Angolan politician, feminist and expert in military telecommunications

Luzia Pereira de Sousa Inglês Van-Dúnem (born 11 January 1948) is an Angolan politician, feminist and expert in military telecommunications. She is a member of the Angolan National Assembly, as a member of the Popular Movement for the Liberation of Angola (MPLA).

== Biography ==
Van-Dúnem was born in Luanda, Angola, on 11 January 1948 and is the daughter of the Methodist minister, Guilherme Inglês. In 1961, Inglês was assassinated by colonial forces in the aftermath of the 15 March uprising. Her mother died shortly afterwards, and she and her sisters joined the Movimento Popular de Libertação de Angola (MPLA; People’s Liberation Movement of Angola). From 1964 to 1967, she was in Kinshasa and Brazzaville with the MPLA; in Brazzaville, she undertook military training. In 1968, she travelled to the Soviet Union for telecommunications training. In 1973, she became head of the Communications Station in Cassamba. During Angola's War of Independence, Van-Dúnem was a radio broadcaster in the 2nd and 3rd military political regions. From 1976 to 1991, she was in charge of the Commander-in-Chief of the Angola Armed Forces' communications centre.

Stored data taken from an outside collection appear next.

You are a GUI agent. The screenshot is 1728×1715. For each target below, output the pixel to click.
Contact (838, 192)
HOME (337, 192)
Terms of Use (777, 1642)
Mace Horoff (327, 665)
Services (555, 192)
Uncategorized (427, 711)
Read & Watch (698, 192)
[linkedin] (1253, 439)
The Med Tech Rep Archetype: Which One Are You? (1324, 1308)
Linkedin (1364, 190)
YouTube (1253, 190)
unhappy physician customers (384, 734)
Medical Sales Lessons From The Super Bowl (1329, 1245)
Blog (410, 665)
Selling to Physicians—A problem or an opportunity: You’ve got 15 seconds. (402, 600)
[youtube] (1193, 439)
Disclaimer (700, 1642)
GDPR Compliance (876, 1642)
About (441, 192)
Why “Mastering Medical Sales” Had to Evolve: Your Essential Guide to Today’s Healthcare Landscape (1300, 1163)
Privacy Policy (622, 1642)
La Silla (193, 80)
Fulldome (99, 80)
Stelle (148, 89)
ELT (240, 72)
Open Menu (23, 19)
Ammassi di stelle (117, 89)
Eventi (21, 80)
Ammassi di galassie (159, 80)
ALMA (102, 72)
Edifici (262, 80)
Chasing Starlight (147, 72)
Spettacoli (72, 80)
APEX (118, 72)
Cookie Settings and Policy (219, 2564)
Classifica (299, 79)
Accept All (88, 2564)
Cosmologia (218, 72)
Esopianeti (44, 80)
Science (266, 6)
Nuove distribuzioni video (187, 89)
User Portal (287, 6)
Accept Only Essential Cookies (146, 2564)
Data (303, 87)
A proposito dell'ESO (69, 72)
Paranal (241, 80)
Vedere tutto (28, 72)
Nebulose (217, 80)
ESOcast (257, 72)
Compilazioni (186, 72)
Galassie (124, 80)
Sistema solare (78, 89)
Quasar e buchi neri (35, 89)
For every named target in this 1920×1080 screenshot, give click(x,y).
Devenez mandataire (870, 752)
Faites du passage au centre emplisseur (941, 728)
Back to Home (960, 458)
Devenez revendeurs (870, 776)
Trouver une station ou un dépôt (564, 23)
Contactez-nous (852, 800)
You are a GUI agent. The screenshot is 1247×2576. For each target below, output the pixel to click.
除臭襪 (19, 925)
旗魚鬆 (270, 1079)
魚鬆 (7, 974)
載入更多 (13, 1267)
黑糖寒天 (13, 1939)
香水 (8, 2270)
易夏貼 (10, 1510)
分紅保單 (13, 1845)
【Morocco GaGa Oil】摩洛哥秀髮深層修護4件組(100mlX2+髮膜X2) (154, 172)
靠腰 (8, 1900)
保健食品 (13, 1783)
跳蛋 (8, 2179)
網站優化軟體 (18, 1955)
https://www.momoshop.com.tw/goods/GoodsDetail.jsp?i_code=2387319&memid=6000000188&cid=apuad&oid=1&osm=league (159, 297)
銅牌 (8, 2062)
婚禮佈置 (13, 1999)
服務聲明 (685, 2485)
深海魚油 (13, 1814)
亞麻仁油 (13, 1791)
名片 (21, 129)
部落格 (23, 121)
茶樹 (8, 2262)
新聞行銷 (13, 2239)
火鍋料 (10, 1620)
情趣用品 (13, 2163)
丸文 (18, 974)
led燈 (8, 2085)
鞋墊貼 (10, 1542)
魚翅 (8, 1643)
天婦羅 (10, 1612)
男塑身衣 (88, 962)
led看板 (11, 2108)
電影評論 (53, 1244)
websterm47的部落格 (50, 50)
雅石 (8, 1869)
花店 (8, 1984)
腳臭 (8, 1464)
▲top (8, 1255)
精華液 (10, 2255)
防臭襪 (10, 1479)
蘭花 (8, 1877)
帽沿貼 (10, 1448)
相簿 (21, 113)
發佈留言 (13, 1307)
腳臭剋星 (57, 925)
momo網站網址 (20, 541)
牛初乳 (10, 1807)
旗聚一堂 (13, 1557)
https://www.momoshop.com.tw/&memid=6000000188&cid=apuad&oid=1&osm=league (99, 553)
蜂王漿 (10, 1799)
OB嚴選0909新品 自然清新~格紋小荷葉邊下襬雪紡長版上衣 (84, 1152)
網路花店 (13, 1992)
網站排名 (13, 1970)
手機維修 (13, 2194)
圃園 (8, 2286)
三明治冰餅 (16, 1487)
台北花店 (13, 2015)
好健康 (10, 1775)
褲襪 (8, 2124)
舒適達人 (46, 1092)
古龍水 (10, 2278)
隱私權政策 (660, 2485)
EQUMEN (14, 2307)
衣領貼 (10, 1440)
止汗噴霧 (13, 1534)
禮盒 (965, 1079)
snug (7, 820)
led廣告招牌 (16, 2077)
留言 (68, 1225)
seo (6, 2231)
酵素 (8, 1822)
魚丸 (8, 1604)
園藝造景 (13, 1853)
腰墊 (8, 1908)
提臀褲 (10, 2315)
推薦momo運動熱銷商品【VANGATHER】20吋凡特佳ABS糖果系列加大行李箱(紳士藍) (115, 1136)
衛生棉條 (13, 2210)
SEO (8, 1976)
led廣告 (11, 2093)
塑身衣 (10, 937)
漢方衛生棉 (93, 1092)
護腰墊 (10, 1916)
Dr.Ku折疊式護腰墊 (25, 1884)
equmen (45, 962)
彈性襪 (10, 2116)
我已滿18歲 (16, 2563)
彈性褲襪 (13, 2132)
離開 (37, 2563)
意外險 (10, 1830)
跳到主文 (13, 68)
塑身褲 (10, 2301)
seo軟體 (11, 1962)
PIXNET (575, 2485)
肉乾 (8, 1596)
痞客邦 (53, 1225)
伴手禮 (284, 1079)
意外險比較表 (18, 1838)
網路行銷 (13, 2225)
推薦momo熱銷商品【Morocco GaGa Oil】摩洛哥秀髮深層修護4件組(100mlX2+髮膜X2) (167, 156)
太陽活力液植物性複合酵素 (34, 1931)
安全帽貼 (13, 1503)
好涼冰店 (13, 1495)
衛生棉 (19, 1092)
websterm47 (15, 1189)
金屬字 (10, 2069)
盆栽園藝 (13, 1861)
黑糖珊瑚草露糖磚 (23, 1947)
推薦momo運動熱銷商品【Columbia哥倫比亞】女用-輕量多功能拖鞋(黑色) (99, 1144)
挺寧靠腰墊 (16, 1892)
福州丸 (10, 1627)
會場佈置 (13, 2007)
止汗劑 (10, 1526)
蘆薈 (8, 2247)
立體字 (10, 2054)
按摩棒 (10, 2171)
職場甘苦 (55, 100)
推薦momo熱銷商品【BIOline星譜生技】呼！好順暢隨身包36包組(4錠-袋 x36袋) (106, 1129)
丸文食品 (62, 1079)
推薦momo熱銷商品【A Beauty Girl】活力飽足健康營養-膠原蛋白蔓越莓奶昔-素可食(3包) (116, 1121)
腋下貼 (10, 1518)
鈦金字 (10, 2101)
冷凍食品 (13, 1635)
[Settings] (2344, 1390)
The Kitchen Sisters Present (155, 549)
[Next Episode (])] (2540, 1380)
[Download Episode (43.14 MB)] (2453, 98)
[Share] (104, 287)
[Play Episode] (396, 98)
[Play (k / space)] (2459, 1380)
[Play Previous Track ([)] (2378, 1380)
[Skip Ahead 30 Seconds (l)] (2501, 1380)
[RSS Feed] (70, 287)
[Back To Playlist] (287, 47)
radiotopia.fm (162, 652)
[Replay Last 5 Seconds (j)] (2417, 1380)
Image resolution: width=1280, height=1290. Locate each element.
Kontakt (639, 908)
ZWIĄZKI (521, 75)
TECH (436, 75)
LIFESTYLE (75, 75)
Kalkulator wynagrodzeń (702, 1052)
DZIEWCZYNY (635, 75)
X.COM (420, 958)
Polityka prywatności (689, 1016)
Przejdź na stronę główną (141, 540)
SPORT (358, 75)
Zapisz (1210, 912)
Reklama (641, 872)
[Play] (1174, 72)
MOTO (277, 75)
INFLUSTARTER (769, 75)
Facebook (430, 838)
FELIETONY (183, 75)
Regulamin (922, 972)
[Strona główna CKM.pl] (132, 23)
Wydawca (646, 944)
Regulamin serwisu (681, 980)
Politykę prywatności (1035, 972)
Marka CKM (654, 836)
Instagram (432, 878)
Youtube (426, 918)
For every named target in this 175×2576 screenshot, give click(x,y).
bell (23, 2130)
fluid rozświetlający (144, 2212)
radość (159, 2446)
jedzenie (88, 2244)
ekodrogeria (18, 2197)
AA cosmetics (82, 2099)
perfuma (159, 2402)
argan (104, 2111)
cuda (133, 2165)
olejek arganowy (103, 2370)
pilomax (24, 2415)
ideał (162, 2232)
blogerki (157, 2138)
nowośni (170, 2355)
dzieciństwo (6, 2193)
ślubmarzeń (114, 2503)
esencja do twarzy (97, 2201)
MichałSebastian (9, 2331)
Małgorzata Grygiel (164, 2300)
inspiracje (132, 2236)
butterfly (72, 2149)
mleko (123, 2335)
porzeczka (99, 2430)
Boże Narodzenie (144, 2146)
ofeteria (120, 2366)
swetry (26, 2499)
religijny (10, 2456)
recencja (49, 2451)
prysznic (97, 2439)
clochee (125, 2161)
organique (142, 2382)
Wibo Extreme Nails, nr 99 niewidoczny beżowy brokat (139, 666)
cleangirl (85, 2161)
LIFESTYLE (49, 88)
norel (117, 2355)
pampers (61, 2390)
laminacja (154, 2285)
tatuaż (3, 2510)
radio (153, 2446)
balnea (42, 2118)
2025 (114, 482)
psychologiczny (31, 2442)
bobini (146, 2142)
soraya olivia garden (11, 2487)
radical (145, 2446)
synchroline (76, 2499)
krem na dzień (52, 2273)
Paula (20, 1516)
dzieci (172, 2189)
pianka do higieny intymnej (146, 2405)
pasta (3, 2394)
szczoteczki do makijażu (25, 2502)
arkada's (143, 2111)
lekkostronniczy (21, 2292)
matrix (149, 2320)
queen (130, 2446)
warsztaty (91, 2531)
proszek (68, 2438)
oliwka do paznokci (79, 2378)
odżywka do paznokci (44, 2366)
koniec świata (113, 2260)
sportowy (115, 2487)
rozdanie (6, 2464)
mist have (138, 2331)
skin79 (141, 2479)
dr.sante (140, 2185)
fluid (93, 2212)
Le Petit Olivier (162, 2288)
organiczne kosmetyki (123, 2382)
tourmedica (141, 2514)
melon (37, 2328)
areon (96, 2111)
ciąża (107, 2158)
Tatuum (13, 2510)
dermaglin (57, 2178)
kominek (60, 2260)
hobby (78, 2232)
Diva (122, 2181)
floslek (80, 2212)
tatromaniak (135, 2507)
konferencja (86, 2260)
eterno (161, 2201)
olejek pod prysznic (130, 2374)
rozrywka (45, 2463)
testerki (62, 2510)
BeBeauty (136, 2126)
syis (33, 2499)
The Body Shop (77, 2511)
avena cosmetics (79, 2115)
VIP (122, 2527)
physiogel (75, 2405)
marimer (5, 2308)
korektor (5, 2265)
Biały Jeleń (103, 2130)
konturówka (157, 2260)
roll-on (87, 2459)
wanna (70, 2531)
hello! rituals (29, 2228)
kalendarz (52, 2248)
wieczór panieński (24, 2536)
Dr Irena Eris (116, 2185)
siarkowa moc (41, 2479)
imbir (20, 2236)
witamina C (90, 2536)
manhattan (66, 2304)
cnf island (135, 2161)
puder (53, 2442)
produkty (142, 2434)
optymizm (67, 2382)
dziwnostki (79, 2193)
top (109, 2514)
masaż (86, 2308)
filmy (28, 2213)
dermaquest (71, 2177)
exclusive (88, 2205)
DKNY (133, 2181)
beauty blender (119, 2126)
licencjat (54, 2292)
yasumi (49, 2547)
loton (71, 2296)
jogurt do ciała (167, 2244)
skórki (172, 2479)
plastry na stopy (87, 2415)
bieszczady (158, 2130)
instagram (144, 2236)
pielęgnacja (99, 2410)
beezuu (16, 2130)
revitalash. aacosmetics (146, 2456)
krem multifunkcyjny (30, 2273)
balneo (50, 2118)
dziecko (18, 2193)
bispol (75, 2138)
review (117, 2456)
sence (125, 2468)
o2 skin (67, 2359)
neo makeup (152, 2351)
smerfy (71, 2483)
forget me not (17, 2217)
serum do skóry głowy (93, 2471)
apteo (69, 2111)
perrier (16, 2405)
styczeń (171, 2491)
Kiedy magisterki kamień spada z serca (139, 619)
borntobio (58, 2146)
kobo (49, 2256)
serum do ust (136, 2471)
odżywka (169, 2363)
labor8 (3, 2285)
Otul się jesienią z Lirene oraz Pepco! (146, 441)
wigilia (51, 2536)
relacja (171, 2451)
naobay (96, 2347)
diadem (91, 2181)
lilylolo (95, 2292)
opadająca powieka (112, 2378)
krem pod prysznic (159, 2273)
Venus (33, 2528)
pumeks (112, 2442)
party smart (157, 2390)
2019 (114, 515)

Van-Dúnem married Afonso Van-Dúnem M'binda, a former Angolan ambassador to the United Nations (UN), and they had four children. Whilst M'binda was appointed ambassador in 1991, Van-Dúnem also worked for the UN and coordinated the African Women's Group. In 1999, Van-Dúnem was elected Secretary-General of the Organização da Mulher Angolana (OMA), which is the women's branch of political party, the People's Movement for the Liberation of Angola (MPLA), and was re-elected in 2005. In 2008 she was elected to the Angolan parliament, in the first elections since 1992. A champion of women's rights, she was a key proponent of the introduction of a law which meant that at least 30% of the proposed individuals on a political party's lists have to be women. This has increased the representation of women in parliament and at the 2008 election, women made up 36% of elected members.

In 2014, she became the first Angolan woman to be promoted to the post of General Officer of the Angolan Armed Forces; the promotion was decreed by President José Eduardo dos Santos. In the 2017 general elections, Van-Dúnem was elected deputy from Angola by the National Electoral Circle. In 2020,she was elected Regional Secretary of the Pan-African Women's Organization (OPM).